> [QUOTED PASSAGE]
Indications for imaging -- MRI (magnetic resonance imaging):

- Chronic neck pain (= after 3 months conservative treatment), radiographs normal, neurologic signs or symptoms present

- Neck pain with radiculopathy if severe or progressive neurologic deficit

- Chronic neck pain, radiographs show spondylosis, neurologic signs or symptoms present

- Chronic neck pain, radiographs show old trauma, neurologic signs or symptoms present

- Chronic neck pain, radiographs show bone or disc margin destruction

- Suspected cervical spine trauma, neck pain, clinical findings suggest ligamentous injury (sprain), radiographs and/or CT "normal"

- Known cervical spine trauma: equivocal or positive plain films with neurological deficit

As noted above, Claimant, as the party appealing the IRO decision, bears the burden of overcoming that decision by the preponderance of evidence-based medical evidence; the terms “medical evidence” and “evidence-based medicine” are not synonymous, and must remain carefully distinguished from one another.

Dr. S’s testimony in support of Claimant’s position consisted solely of his professional opinion, which is medical evidence, but is not evidence-based medicine. Since Claimant has not presented evidence-based medical evidence in support of her position, it must be determined that Claimant has not met her burden of proof to overturn the IRO’s decision, and a decision in Carrier’s favor therefore must be entered as to the sole issue presented for resolution herein.

> [EXTRACTED INFORMATION]
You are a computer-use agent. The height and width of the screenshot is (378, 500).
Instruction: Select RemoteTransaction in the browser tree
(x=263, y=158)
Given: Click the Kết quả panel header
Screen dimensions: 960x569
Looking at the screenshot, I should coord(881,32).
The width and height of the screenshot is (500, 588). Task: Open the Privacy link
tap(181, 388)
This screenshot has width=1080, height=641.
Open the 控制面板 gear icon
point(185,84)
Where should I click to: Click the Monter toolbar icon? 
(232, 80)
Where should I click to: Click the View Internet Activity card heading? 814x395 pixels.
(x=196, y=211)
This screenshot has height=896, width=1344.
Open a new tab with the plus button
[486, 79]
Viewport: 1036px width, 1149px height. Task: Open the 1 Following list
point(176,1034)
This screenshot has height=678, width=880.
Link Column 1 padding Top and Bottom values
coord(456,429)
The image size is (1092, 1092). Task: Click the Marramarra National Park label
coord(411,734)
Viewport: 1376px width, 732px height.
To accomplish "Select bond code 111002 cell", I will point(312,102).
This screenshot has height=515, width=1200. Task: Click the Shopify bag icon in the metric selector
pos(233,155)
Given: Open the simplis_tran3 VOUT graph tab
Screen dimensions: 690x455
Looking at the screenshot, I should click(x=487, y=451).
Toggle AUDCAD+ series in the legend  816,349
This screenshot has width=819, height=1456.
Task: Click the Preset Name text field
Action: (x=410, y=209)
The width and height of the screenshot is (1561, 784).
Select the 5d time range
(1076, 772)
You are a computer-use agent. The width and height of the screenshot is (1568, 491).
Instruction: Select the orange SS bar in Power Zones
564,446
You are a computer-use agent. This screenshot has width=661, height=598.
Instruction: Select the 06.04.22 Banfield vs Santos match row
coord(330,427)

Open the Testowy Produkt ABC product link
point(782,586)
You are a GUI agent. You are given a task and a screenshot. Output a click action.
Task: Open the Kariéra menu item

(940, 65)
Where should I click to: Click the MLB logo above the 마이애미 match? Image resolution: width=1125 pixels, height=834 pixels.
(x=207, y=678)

> [ACTIONS TO TAKE]
- 1) Reproduce the text on MRI for neck pain from "- Known cervical" to "for resolution herein.".
- 2) In the text on MRI for neck pain, what did Dr. S's testimony in support of Claimant's position consist of?

> [RESULTS OF THE EXERCISE]
- 1)
- Known cervical spine trauma: equivocal or positive plain films with neurological deficit

As noted above, Claimant, as the party appealing the IRO decision, bears the burden of overcoming that decision by the preponderance of evidence-based medical evidence; the terms “medical evidence” and “evidence-based medicine” are not synonymous, and must remain carefully distinguished from one another.

Dr. S’s testimony in support of Claimant’s position consisted solely of his professional opinion, which is medical evidence, but is not evidence-based medicine. Since Claimant has not presented evidence-based medical evidence in support of her position, it must be determined that Claimant has not met her burden of proof to overturn the IRO’s decision, and a decision in Carrier’s favor therefore must be entered as to the sole issue presented for resolution herein.

- 2) It consisted solely of his professional opinion, which is medical evidence but not evidence-based medicine.